Detection of Astronaut's Stress Levels During 240-Day Confinement using EEG Signals and Machine Learning.

Early detection of mental stress is particularly important in prolonged space missions. In this study, we propose utilizing electroencephalography (EEG) with multiple machine learning models to detect elevated stress levels during a 240-day confinement. We quantified the levels of stress using alpha amylase levels, reaction time (RT) to stimuli, accuracy of target detection, and functional connectivity of EEG estimated by Phase Locking Value (PLV). Our results show that, alpha amylase level increased every 60-days (with 0.76 correlation) In-mission resulting in four elevated levels of stress. The RT and accuracy of target detection did not show any significant difference with time In-mission.

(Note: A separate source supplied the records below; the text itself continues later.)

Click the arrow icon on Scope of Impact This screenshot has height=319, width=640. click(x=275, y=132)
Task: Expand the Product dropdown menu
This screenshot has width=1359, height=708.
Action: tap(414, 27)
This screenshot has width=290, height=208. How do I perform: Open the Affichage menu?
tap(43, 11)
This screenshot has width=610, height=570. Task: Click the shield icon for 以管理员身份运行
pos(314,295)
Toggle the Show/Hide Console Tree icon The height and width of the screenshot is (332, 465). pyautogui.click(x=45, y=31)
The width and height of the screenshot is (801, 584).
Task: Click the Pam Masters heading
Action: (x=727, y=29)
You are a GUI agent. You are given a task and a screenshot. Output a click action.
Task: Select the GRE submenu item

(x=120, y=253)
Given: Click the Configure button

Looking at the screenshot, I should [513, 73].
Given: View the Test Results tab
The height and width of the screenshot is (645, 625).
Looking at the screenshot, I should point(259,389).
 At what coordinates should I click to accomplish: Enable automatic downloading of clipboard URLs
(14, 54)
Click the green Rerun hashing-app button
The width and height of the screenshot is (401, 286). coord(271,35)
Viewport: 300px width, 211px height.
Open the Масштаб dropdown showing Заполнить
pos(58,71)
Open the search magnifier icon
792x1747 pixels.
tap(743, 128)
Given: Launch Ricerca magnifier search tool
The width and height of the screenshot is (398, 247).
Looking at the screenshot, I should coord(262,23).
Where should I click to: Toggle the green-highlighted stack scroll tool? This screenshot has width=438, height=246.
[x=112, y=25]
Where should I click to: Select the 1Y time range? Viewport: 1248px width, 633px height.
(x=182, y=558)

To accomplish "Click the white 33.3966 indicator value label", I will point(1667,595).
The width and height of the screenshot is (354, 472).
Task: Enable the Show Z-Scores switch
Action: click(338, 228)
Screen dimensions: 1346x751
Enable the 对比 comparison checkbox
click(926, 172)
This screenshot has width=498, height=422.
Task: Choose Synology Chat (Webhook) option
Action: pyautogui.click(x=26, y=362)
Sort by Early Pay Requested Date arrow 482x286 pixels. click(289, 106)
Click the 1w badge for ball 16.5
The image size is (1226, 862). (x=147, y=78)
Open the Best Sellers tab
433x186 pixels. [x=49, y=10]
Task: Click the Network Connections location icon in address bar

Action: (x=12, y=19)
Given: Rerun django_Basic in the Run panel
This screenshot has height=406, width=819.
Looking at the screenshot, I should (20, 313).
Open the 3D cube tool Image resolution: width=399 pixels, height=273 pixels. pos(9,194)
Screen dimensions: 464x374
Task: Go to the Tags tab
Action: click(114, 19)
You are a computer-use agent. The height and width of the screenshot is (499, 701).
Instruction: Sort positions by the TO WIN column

The functional connectivity network showed different patterns between the frontal/occipital with other regions, and parietal to central region. The machine learning classifiers differentiate between four levels of stress with classification accuracy of 91.8%, 91.4%, 90.2%, 87.8, and 81% using linear discriminate analysis (LDA), Support Vector Machine (SVM), k-nearest neighbor (KNN), Naïve bayes (NB) and decision trees (DT). Our results suggest that EEG and machine learning can be used to detect elevated levels of mental stress in isolation and confined environments.